The raid netted over $35,000 in cash and bonds but, to Karpis, was a failure. He had expected at least six times as much, enough to permanently retire and vanish safely outside US jurisdiction. The dubious cachet of performing one of America’s last major train robberies did nothing to appease the infuriated Karpis, whose retirement plans were now undone. When Karpis himself was caught, finally run to earth by the FBI in New Orleans, Louisiana on May 1, 1936 with Fred ‘Creepy’ Hunter, the Barker-Karpis Gang had finally been destroyed once and for all. DeVol, though, would not live to see it happen.

Lawrence ‘Larry the Chopper’ DeVol had lived a violent life and it would come to an all-too-predictable end. Shorn of his largem professional gang and the ricch pickings it had brought him, DeVol was now a shadow of the gangster he had once been, spending more time hiding or fleeing than robbing and killing. His end was violent as most of his career. The Chopper would swing his axe in one final fling before the hail of law enforcement lead he had so long expected.

It was in Enid, Oklahoma that the Chopper finally met his fate. He had led there after robbing a bank in Turon, Kansas with Don Reeder, a fellow-escapee from St. Peter’s only two days earlier. Urgently needing funds, the bank in Turon had been his first port of call, Enid his second, and an Enid bar called the German Village Tavern his third. Ther, his luck and time finally ran out. The bar’s owner was a former local policeman. When Patrolmen Cal Palmer and Ralph Knarr walked in and asked him to come with them, DeVol killed Palmer and seriously wounded Knarr with the same pistol he had used to rob the bank in Turon the previous day.

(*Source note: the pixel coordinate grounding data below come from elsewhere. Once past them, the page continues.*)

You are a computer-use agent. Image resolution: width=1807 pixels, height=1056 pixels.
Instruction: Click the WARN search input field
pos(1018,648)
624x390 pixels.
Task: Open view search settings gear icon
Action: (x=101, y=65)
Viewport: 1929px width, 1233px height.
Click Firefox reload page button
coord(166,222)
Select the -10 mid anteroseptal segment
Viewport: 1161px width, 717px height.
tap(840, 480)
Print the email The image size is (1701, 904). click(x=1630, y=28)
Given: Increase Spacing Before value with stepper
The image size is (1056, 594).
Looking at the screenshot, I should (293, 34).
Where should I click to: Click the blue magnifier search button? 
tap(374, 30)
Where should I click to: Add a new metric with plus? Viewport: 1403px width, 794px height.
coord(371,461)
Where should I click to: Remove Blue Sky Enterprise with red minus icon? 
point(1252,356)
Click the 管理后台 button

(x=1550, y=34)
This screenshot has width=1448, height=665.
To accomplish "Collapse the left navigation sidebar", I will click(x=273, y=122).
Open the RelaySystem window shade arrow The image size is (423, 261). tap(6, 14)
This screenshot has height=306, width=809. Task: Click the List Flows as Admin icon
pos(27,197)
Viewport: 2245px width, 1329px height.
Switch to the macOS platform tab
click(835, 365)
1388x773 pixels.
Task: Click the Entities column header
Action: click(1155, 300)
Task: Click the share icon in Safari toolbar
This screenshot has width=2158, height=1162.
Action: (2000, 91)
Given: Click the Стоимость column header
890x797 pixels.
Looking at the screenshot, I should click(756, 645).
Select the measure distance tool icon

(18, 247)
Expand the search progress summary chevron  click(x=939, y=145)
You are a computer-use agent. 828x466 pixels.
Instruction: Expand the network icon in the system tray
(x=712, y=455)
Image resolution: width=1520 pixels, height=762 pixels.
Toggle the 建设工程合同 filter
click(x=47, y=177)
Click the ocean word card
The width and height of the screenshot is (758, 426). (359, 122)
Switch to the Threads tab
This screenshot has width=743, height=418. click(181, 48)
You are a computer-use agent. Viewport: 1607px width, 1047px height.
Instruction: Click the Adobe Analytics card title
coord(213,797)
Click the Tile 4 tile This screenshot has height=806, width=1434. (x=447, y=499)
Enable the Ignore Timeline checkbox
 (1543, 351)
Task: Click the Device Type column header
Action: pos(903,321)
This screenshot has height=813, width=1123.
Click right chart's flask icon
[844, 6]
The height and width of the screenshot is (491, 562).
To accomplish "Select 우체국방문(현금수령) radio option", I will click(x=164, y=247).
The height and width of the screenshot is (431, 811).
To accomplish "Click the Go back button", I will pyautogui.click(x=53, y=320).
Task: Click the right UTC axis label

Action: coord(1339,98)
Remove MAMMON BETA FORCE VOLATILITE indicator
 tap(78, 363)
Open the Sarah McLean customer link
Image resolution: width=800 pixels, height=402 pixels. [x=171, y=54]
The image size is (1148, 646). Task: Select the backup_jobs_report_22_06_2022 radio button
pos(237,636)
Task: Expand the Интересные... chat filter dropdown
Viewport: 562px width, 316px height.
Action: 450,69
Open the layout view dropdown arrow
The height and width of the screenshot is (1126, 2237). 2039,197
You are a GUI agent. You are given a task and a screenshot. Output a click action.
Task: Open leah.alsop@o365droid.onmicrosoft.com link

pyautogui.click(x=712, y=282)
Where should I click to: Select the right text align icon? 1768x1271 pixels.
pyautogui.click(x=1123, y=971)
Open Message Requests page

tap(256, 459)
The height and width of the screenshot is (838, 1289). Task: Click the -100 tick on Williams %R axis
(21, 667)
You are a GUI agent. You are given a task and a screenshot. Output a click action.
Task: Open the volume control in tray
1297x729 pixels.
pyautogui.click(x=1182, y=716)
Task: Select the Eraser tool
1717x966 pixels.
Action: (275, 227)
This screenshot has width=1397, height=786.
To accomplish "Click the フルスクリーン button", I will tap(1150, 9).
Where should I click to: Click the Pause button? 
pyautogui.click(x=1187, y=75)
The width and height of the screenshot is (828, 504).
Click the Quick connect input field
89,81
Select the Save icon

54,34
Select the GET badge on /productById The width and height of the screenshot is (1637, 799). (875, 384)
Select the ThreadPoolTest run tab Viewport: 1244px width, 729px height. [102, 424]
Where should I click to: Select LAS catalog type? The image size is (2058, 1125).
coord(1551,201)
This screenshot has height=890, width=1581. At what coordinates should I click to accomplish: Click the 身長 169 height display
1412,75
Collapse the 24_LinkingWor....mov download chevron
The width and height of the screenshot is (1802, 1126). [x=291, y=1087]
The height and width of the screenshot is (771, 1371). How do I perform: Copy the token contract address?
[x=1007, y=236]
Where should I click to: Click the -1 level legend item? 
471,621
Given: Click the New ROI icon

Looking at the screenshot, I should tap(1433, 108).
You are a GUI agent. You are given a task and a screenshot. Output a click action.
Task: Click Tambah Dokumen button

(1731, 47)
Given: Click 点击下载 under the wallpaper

Running out of the bar and jumping aboard a trolleybus, DeVol intended another successful escape. Two local lawmen thought otherwise. True to form, DeVol wounded one of them, Officer Lelon Coyle, but only lightly. Coyle and his partner shot straighter. Having taken nine bullets, Lawrence DeVol staggered and slumped to the pavement. His last stand was over.

His story finally ends with his burial in the Oakland Cemetery in St. Paul, Minnesota shortly after his final shoot-out. It was no surprise to those who knew him that he had died violently. By then the rest of the feared Barker-Karpis Gang were in jail or dead. Many were safely lodged at the then-new Federal Penitentiary on Alcatraz now known as ‘The Rock.’ On arriving, Karpis had bragged that it would never hold him, he was wrong. Thinking the same, Arthur Barker had died trying to escape Alcatraz in January, 1940.

One of his co-conspirators was Henri Young, whose case was immortalised (and far too fictionalised) by Hollywood movie ‘Murder in the First.’ As great as the performances are, the film itself touts a version of Henri Young that is almost mendacious, as are its portrayals of Warden James Johnston and Associate Warden Edward Miller. Young was not a poor innocent lad unfairly condemned to a life behind bars, he was a violent career felon with a record as long as your arm.

Young, while less violent than DeVol, thoroughly merited a transfer to the Rock. He certainly never merited the Hollywood treatment and being shown as anything other than a violent, recidivist sociopath. By contrast DeVol, as much an outlaw as Dillinger, Karpis, Nelson, Floyd or any of the bigger names of his time, has been largely forgotten and ignored. All told, neither deserves any particular sympathy.